[Stored items]
____________________

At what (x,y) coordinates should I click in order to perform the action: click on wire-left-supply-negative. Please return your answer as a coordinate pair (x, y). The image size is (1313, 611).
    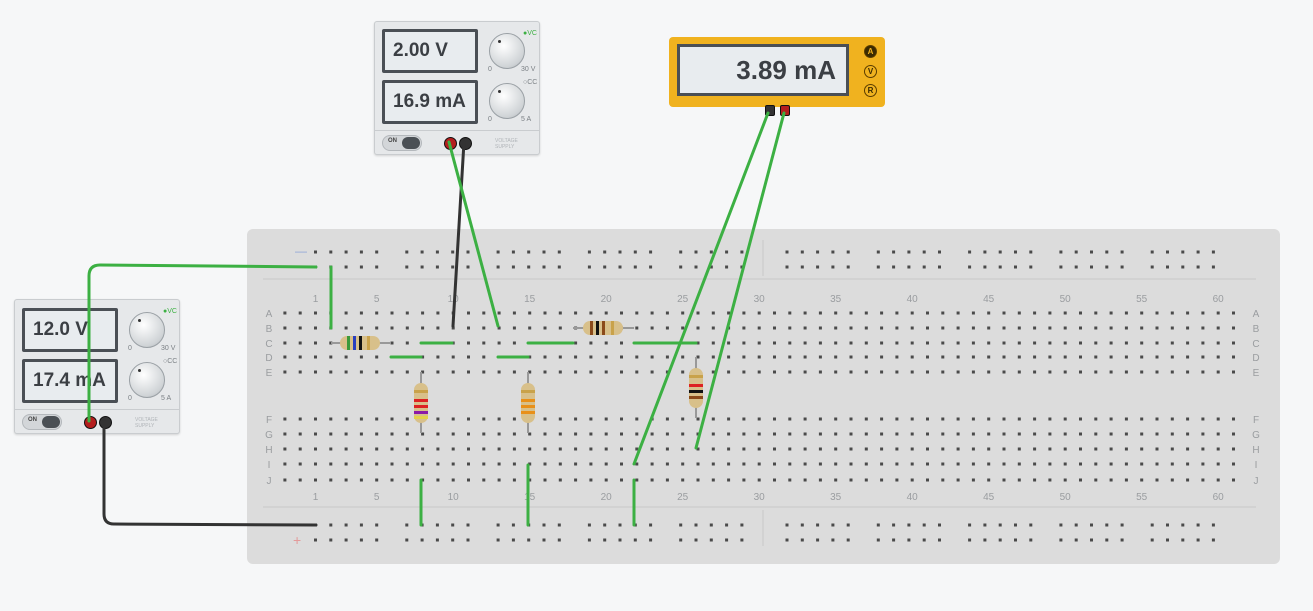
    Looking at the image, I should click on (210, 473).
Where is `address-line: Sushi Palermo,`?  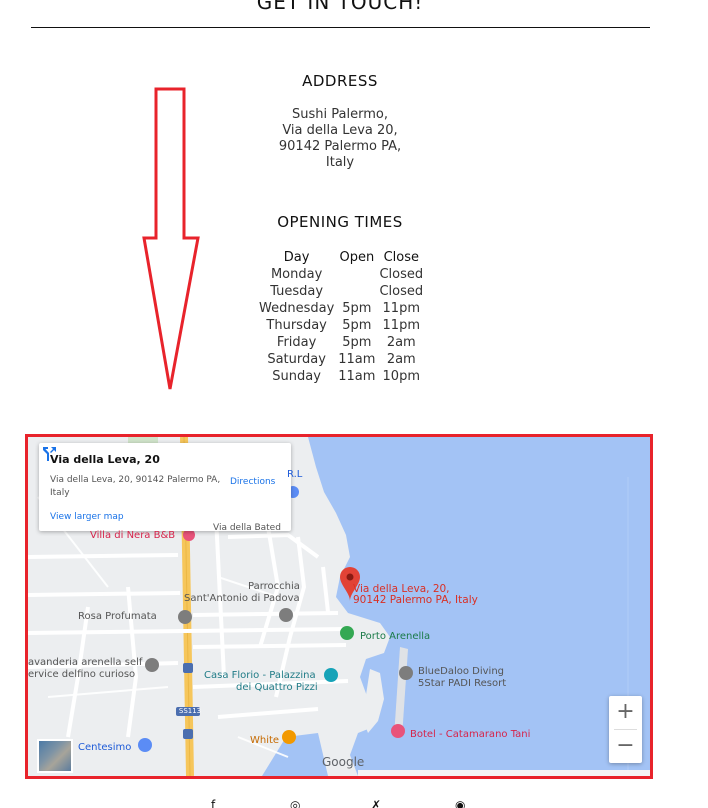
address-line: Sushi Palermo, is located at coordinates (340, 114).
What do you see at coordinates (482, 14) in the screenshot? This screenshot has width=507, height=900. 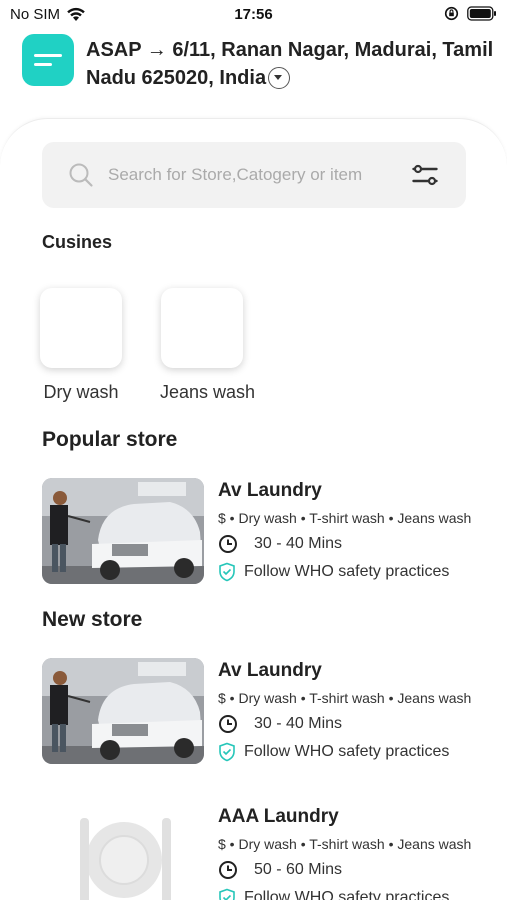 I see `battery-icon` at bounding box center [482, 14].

____________________

• [Exercise description]:
Copy out each line of the entries above that contains the string "image". The match is case-sensitive.

• [Result]:
At what (x,y) coordinates should I click in order to perform the action: click on wire-left-supply-negative. Please return your answer as a coordinate pair (x, y). The image size is (1313, 611).
    Looking at the image, I should click on (210, 473).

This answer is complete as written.